Desde el comienzo de su predicación Jesús hizo un llamado a la conversión: “El plazo se ha cumplido. El Reino de Dios está cerca. Conviértanse y crean en el Evangelio” (Mc 1,15). Más tarde Pedro, a nombre de la Iglesia, reiteró esa llamada el día de Pentecostés. Cuando los que escucharon su predicación, conmovidos por sus palabras le preguntaron qué tenían que hacer, él les contestó: “Conviértanse…” (Hc 2,38). Es la exhortación que la Iglesia nos sigue haciendo hoy.
Ya han pasado los primeros siete días de esta Cuaresma. Hagamos un ejercicio de introspección. ¿He interiorizado la llamada a la conversión? ¿Qué he hecho para lograrla?
Está claro que Dios quiere nuestra conversión, es más, la espera. Por eso nos da la gracia y los medios necesarios para lograrla a través de su Iglesia. Todavía estamos a tiempo. ¡Acércate! ¡Reconcíliate!

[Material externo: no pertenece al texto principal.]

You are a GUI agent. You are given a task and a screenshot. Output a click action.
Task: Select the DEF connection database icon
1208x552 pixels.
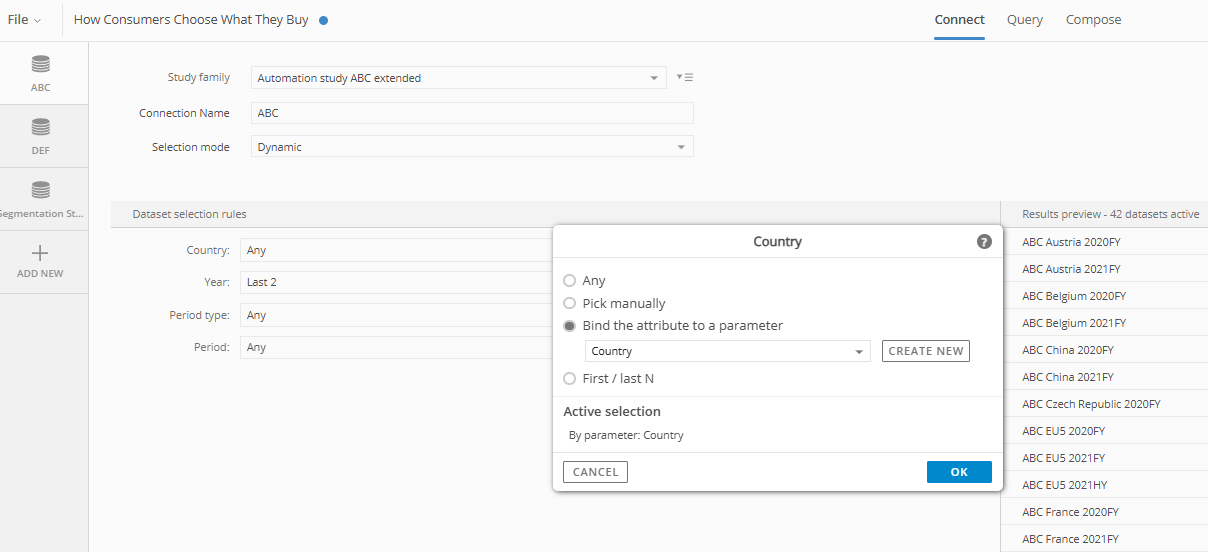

“Vino a los suyos, y los suyos no lo reconocieron” (Jn 1,11). Esa frase, tomada del prólogo del evangelio según san Juan, resume el evangelio que nos propone la liturgia de hoy (Mt 12,38-42).
La fama de Jesús continúa creciendo y los escribas y fariseos siguen sintiéndose amenazados por su persona. Han sido testigos de sus milagros; curaciones, expulsiones de demonios, y hasta revitalizaciones de muertos (no debemos confundir la revitalización con la resurrección, pues la última es definitiva, para no morir jamás). Ahora, delante de todos, le piden un signo: “Maestro, queremos ver un signo tuyo”. Un signo es más que un milagro, es un hecho que demuestre sin dudas la divinidad de Jesús, que demuestre que Él es Dios. Recordemos que poco antes lo habían acusado de echar demonios por el poder de Satanás (Mt 12,24). Insisten en ponerlo a prueba. En efecto, lo están tentando, contrario al mandato divino: “No tentarás al Señor tu Dios” (Dt 6,16; Mt 4,7).
De nuevo encontramos a Jesús pronunciando palabras duras contra los suyos; les llama “generación perversa y adúltera”, y les dice que no les dará más signo que el del profeta Jonás, que estuvo tres días en el vientre del cetáceo y salió con vida, anunciándoles de paso que Él mismo estaría tres días en el vientre de la tierra y resucitaría. Les está anunciando su Misterio pascual (pasión, muerte, resurrección), alrededor del cual gira toda nuestra fe (Cfr. 1 Cor 15,14). Pero estas personas están cegadas por el ritualismo vacío y el “cumplimiento” de la Ley y los preceptos. No pueden ver más allá. Es más, se niegan. Están anteponiendo sus propios intereses a los del Reino.
Por eso Jesús les dice que cuando juzguen a esa generación, los de Nínive, que se convirtieron con la predicación de Jonás, quien no era más que un profeta (Jon 3,5-8) y la reina del Sur, que vino a escuchar la sabiduría de Salomón (1 Re 10,1-13), se alzarán y les condenarán, pues ellos no le han creído a Él que es “más que Jonás” y “más que Salomón”.
Muchas veces en nuestras vidas, especialmente en los momentos de prueba, la angustia, la desesperanza, nos lleva a “tentar a Dios”, a exigirle “signos”, como si fuera necesario que Él haga alarde de su poder para que creamos en Él. Queremos “signos” que correspondan a nuestras necesidades, nuestros deseos; y si no nos “complace”, comenzamos a dudar. Entonces actuamos como la persona que recibe un diagnóstico médico que no es de su agrado y continúa visitando médicos hasta que da con uno que le dice lo que quiere escuchar. Nos negamos a ver la grandeza de Dios en todas las cosas que damos por sentadas: la vida misma, la complejidad y perfección de nuestro cuerpo, un amanecer, la belleza de las flores… ¡Y continuamos exigiendo “signos”!
En este día, pidamos al Señor que nos de los “ojos de la fe”.